Why We Decided to Cancel Our Church Mobile App
 
The Church mobile app business is interesting. Most are based around the idea that all you need to do is provide the graphics (logos, etc.. ) and the media (videos, audio or rss feed) and the app company puts your content into one of their templates and submits the app to Apple and Google. Then all you have to do is promote it to your church and let them know about the mobile app. On the surface it seems simple enough, but as I’ve said before I’m not sure if it’s the best use of resources.

You and your church may be thinking about buying a church mobile app or even canceling your app. I don’t want to persuade you one way or the other, but I do want to give you some insight into our thinking and help you make an educated decision. Here’s a list of reasons why we’re canceling our church mobile app:

Reason Why We’re Canceling our Church Mobile App

  • Our Website Caught up with Our App – Play sermon audio? Check. Watch a live stream of the worship service? Check. I could go on, but you get the point. Our website can now do approximately 80% of what our app can do. When we weighed killing our app, the question was how important is that last 20%?

    When we started walking through the features that only the app could do, we realized that those features weren’t really game changers for us. Sure they were cool features, but were they worth the time and money the app costs us?

  • Too Expensive – Cost was another factor that begin to weigh on us as we looked at our app. Our church model is slightly different than most churches with multiple campuses. Most campus driven churches stream their main campus’s preaching to each of its other campuses. We take a different approach and have campus pastors teaching at each campus. We also give each campus its own regional name so that it feels unique to the community (i.e. The Church at Station Hill, The Church at Avenue South).

    So on any given Sunday we have up to 5 different sermons being preached and captured on five different campuses. So if we did an app for each of these campuses we would end up maintaining almost five different apps. You can see how this doesn’t scale for us especially if you have to pay for five apps.

  • Responsive Web Is Getting Better – “Responsive web” in the simplest terms means your website responds to whatever screen size is detected. So if your website is presented on an iPhone, then your website will respond by forming to the screen of an iPhone. When responsive design first started out it was great if you had mostly a text based website, however pictures didn’t always scale as well. However responsive web has become so good that you make can make your website feel like a real app.
  • Our Website Is Upgrade Proof – iOS 8 just came out! Wait… Is our app up to date? Will it crash? These are the thoughts that go through my mind whenever Google or Apple update their software. The problem isn’t that they upgraded their software, the problem is that we have to wait on the church app company to check and update the software if there are any issues. For example, when Apple introduces the iPhone 6 Plus they’ve now introduced a 5.5 inch screen. The problem with the 5.5 inch screen is that while our app may scale to that size, it wasn’t designed to be that size. So we have to wait for the app company to update the app and graphics to make sure our app looks correct on the iPhone 6 Plus (you also need factor in waiting for Apple to approve the updated app which can take up to a week or two).
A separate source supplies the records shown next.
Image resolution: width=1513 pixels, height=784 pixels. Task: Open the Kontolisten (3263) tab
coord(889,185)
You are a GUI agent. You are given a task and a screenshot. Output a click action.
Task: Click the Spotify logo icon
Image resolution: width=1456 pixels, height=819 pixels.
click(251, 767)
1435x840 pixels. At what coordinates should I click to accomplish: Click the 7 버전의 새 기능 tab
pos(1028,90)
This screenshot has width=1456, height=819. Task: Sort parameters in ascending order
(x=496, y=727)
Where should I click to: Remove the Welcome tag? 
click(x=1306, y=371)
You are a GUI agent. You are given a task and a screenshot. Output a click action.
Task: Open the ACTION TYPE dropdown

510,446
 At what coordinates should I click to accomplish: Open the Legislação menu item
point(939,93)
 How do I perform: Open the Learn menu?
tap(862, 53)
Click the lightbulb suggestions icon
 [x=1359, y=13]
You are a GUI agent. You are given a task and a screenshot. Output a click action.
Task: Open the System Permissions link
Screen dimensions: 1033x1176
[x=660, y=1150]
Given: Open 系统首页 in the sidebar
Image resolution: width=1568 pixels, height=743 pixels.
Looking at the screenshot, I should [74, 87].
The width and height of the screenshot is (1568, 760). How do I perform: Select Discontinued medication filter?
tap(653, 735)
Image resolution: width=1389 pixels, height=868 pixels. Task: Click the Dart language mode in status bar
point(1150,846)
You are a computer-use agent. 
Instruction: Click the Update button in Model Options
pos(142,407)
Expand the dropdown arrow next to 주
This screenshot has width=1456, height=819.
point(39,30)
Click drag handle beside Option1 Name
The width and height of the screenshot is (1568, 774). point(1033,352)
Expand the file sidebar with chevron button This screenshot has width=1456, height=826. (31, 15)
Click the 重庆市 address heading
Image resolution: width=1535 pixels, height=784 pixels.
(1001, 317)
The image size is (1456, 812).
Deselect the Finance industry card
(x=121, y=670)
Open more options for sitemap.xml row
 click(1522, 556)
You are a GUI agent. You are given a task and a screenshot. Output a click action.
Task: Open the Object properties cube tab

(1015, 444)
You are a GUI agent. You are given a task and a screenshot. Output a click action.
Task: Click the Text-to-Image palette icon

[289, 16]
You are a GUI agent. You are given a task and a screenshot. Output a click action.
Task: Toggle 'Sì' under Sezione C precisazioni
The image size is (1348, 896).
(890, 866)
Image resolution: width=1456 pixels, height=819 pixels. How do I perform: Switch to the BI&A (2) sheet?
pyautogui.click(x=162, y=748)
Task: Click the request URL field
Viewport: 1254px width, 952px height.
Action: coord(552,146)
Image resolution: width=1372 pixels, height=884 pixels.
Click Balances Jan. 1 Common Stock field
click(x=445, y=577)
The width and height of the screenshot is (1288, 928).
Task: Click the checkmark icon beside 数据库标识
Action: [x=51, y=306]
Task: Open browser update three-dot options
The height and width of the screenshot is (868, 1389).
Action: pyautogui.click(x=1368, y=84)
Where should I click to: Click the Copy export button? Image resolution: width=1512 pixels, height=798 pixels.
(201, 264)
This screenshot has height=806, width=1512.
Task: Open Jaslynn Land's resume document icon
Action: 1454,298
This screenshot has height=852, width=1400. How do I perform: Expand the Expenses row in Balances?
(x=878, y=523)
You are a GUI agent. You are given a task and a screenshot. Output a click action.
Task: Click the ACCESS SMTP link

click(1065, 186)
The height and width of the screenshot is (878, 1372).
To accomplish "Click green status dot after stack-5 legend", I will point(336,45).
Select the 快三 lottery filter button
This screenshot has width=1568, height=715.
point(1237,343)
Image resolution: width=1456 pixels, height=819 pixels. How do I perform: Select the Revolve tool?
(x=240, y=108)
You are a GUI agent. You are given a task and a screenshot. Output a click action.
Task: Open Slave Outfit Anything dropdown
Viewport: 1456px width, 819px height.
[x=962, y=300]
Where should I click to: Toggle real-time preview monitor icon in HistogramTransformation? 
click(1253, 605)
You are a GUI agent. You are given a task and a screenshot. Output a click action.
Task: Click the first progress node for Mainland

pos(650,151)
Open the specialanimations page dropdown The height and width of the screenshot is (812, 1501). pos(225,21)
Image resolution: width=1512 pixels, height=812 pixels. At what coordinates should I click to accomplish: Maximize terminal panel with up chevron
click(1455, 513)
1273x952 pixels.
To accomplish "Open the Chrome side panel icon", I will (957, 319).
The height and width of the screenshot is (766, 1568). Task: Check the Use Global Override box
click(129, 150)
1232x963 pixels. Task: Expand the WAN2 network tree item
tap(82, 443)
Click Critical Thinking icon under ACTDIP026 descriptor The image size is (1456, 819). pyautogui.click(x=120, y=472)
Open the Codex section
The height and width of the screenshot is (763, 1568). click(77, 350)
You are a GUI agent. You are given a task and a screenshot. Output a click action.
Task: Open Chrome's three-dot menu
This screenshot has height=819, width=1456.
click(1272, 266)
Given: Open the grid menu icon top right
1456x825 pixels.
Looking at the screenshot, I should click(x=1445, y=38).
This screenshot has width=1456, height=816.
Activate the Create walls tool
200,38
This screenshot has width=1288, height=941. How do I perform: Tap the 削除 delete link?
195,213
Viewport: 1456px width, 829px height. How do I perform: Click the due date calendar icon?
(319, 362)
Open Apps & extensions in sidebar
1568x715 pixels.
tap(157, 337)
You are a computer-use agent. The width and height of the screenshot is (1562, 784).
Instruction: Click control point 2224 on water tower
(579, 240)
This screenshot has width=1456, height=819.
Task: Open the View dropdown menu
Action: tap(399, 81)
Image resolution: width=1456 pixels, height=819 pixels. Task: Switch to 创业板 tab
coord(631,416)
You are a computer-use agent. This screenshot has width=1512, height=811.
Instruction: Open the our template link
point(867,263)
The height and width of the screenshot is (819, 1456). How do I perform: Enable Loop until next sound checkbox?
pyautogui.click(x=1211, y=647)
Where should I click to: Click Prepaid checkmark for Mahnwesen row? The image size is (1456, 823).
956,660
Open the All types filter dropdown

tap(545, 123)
    However our website doesn’t have that problem. So if Apple introduces a 6.5 inch screen, we’re fine. It doesn’t really matter what Apple or Android does to their software, our website will still work. Plus, if something does break, we can simply push an update to our servers and have it fixed in a matter of minutes.

  • Our Web Has Better Numbers – I won’t give out numbers, but we did have plenty of people use our app. However, when you looked at the data the number of people who used the church mobile app was a small fraction of the people who actually used our website.
  • You Can’t Google Our App’s Content – While church mobile apps are a little better at providing content on mobile devices, there’s one problem with the content on the church mobile app. Google can’t search it. If I’m going to create content in a digital format for the public, I want it to be found when searched online (Google, Bing, DuckDuckGo, etc…). Next to social sharing (Twitter, Facebook), search is a major priority.

Creating a mobile church app can be a big investment and if you got the budget and time, go for it. If you’re not sure, I suggest you focus on developing a great mobile web experience on your website for your congregation first, then look at doing a church mobile app.